„Ach, ich hab das nur so“, sagt eine Bekannte zu mir, „ich weiß, dass ich auf Tinder nicht den einen treffen werde.“ – „Warum hast du es dann?“, frage ich. „Wirklich nur so, um halt Leute kennenzulernen und zu gucken wer mich nach rechts swiped.“ – „Okay“, sage ich und wende mich wieder meinem Frühstück zu, welches gehaltvoller ist, als diese Konversation gerade.
Tinder „nur so“ zu haben kommt mir komisch und unnötig vor. Ich habe selbst einmal eine solche App genutzt, wollte aber wirklich jemanden kennenlernen. Aber wozu hat man es dann? Nur so? Wenn ich von Frauen höre, dass sie Dating-Apps auf diese Art und Weise nutzen kommt es mir immer nach der Suche nach männlicher Bestätigung vor. Ich will gucken, wer mich nach rechts swiped. Ich will mir nur ein paar Komplimente von Fremden anhören, die mich hübsch finden.

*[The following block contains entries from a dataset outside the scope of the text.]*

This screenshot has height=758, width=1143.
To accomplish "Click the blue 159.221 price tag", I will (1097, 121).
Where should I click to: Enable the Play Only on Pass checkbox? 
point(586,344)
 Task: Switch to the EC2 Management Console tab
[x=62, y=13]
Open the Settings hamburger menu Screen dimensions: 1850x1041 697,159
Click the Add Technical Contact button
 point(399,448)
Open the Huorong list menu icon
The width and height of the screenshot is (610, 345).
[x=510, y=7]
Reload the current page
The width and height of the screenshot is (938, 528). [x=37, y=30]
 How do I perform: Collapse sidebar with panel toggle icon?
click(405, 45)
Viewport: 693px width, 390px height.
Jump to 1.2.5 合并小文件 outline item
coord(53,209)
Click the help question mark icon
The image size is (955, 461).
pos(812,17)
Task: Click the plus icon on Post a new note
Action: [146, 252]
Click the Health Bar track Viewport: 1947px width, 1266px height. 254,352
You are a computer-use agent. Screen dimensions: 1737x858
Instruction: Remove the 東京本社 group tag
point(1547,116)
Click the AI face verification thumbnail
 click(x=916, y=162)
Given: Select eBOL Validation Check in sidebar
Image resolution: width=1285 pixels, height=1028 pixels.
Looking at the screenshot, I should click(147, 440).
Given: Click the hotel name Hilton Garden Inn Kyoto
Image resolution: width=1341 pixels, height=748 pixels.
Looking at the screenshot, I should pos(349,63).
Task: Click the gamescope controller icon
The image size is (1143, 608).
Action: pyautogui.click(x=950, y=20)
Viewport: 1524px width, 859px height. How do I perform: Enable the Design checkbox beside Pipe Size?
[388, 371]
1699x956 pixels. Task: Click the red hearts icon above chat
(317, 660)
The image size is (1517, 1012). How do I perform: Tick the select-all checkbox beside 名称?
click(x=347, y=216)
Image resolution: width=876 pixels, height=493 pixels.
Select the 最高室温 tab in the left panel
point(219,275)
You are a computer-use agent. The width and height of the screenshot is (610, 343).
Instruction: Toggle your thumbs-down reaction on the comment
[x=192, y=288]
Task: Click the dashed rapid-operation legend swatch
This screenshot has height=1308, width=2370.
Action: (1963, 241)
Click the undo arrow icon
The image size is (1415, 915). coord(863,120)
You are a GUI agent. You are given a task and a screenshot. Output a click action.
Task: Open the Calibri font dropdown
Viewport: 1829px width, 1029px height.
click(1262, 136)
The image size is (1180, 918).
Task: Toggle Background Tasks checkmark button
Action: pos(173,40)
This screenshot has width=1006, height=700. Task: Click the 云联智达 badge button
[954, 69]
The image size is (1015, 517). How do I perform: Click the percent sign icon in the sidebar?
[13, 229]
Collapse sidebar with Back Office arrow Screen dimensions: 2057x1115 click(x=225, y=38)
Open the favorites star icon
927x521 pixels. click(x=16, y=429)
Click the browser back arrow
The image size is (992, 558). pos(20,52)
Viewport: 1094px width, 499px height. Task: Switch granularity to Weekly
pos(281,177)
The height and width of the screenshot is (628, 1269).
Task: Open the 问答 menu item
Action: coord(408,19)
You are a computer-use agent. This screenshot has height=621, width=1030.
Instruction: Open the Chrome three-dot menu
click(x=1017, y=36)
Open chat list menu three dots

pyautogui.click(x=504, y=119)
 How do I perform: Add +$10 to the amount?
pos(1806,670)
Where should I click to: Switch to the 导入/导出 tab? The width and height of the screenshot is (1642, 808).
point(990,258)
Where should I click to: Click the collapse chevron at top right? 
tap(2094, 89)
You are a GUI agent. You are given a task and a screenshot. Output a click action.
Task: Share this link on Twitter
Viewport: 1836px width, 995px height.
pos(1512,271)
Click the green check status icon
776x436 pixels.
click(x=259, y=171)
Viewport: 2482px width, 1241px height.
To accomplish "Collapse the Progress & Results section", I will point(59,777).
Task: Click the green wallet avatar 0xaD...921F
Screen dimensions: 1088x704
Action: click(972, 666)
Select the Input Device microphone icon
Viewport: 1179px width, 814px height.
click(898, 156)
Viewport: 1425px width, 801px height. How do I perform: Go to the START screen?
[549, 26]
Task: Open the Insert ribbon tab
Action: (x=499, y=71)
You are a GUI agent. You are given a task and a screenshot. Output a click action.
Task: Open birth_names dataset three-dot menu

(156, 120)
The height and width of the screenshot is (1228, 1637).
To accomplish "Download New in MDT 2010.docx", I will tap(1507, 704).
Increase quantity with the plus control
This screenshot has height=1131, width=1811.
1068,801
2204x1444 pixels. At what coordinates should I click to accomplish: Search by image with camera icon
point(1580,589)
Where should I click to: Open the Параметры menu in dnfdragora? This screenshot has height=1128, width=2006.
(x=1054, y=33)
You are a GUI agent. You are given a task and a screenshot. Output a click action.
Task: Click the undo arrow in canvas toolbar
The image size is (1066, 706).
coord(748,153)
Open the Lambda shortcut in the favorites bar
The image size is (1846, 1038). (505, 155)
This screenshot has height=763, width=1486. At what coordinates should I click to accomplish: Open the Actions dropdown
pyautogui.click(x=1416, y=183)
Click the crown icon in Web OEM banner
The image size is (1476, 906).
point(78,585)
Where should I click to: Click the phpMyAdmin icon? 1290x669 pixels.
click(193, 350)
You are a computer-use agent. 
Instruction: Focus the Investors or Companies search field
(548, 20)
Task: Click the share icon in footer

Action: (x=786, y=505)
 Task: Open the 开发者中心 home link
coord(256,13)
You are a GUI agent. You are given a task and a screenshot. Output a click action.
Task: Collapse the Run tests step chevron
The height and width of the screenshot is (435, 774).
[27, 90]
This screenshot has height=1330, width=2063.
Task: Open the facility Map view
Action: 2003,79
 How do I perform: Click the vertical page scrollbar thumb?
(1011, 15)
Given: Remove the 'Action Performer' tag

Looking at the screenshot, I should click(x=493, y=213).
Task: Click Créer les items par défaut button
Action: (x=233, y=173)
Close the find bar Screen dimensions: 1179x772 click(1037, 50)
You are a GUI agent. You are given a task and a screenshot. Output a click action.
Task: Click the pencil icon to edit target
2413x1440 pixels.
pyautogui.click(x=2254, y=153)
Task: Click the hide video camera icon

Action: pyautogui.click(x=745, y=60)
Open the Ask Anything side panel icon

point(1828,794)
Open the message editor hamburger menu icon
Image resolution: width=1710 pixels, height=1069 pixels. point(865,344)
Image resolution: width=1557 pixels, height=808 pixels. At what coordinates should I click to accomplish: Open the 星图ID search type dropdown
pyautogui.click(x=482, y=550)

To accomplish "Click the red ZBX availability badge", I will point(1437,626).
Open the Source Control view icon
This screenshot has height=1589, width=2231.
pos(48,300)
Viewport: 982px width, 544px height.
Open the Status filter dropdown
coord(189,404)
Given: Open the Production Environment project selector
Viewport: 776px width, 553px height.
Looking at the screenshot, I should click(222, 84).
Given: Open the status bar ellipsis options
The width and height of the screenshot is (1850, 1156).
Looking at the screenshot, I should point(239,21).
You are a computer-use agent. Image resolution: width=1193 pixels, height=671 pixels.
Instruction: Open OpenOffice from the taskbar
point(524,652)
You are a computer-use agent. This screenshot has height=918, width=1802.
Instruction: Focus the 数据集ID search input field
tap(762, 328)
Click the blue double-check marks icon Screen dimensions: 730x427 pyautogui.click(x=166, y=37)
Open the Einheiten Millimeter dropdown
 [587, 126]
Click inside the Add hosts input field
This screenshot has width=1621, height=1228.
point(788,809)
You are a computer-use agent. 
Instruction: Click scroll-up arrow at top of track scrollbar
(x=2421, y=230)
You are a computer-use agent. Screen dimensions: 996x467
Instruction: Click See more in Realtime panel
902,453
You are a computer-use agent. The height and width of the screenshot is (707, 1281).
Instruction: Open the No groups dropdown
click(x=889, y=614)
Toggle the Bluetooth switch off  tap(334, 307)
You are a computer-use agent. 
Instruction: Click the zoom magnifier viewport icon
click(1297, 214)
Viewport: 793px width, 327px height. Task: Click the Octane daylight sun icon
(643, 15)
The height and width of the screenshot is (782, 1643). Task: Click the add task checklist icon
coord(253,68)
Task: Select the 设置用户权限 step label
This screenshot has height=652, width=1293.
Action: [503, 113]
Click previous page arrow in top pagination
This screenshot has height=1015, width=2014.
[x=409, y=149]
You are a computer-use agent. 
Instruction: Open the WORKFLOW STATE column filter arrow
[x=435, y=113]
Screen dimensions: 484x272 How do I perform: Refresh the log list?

Ich will mir mal eben den nächsten Schuss männlicher Bestätigung setzen. Dankeschön, das reicht jetzt auch wieder. Weiter geht’s, bis zum nächsten Mal!
Aber wer hat Schuld an so einem Verhalten? Oder nicht Schuld, sondern eher: wo ist der Ursprung? Warum legen einige Frauen so ein Verhalten an den Tag?
So ein Ergebnis wie meine Bekannte mit Tinder ist, denke ich, nicht unüblich. Wenn man zu wenig Männer im realen Leben trifft, die einem die Aufmerksamkeit geben, holt man sie sich eben auf eine künstliche und erzwungene Art und Weise. Ich vermute, es kommt von gesellschaftlichen Strukturen, die uns schon als kleine Mädchen suggerieren: wenn du wenig oder knappe Kleidung anziehst, bekommst du Aufmerksamkeit von Männern und wenn du Aufmerksamkeit von Männern bekommst, dann bist du hübsch. Und hübsch sein ist wichtig. Wir lernen die Bestätigung von außen zu suchen, anstatt sie in uns selbst zu suchen. Das ist toxisch. Und vor allem ist es schwierig, wenn man es einmal gelernt hat von außen zu bekommen, sich umzustellen.
Warum sonst sind die Body Positivity-Bewegungen so beliebt? Warum sind sie überhaupt für uns Frauen nötig? Weil wir erst einmal lernen müssen uns selbst zu lieben. Ständig gesagt zu bekommen man sei hübsch, wenn man XYZ macht und/oder anzieht macht, obwohl man sich bei diesen Dingen vielleicht eigentlich gar nicht wohl fühlt ist ein Problem, aus dem man erstmal wieder rauskommen muss.
Wir sollten aufhören, unser Selbstwertgefühl an äußeren Einflüssen festzumachen. Natürlich ist es schön ein Kompliment zu bekommen. Sei es von einer*m Fremden oder jemand, der uns etwas bedeutet. Als erstes sollten wir unser Selbstwertgefühl allerdings in uns selbst entstehen lassen. Und dort auch halten.